None of them are the omicron variant, but that could change quickly.
"It probably will be found relatively soon because it has been detected in North America," Dr. David Aronoff said. "[The variant] seems to be spreading through populations and displacing the Delta variant."
Dr. Aronoff is the director of the infectious disease division at Vanderbilt University Medical Center in Nashville.
He said SARS-COV-2 is basically a circular shell that contains nucleic acid that allows the virus to replicate in our bodies. On the outside of that shell are little spikes called spike proteins.
"Those spikes act as the Velcro that allows that virus to stick to the cells in our body and set up an infection," he said. "The omicron variant has about 30 changes or mutation to that Velcro of the virus that seem to make it stickier."

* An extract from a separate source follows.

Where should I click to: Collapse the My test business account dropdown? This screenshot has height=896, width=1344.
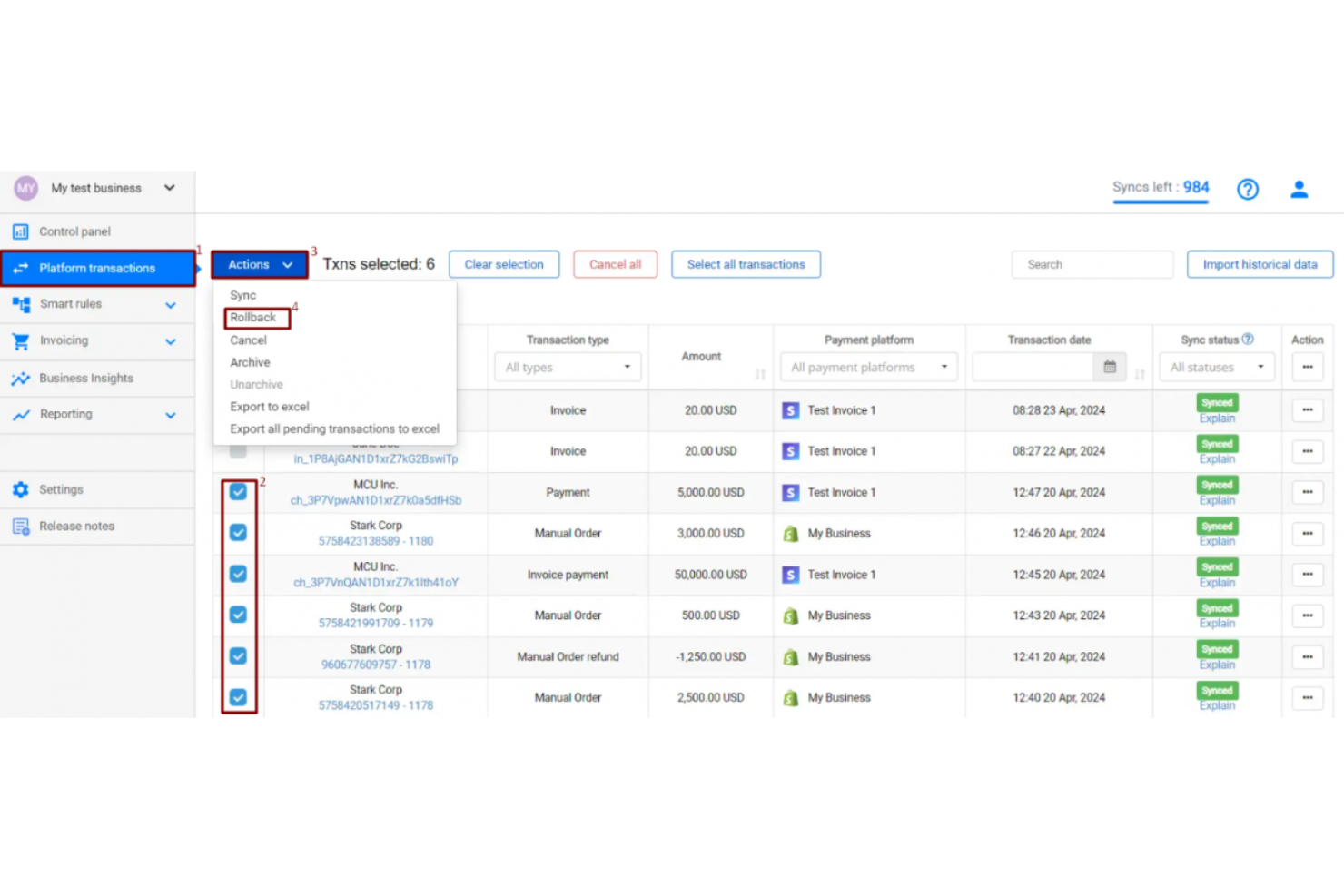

That means it's more infectious than some of the other variants we've seen.
"The virus is likely to spread from one cell to another in our bodies more quickly, building up potentially to higher levels and making us more of a risk to people around us if we get infected," Dr. Aronoff said. "All of that to say, early indications are that the omicron variant of SARS-COV-2 is much more contagious."
Scientists are currently studying the efficacy of the current vaccines against the omicron variant of COVID-19.
"We don't know yet the extent to which the current vaccines provide protection against the omicron variant," Dr. Aronoff said. "But right now, that's really our best defense is to make sure that we have high levels of antibodies that can bind to the circulating virus in our community and thereby help protect against getting severely ill or dying from COVID-19."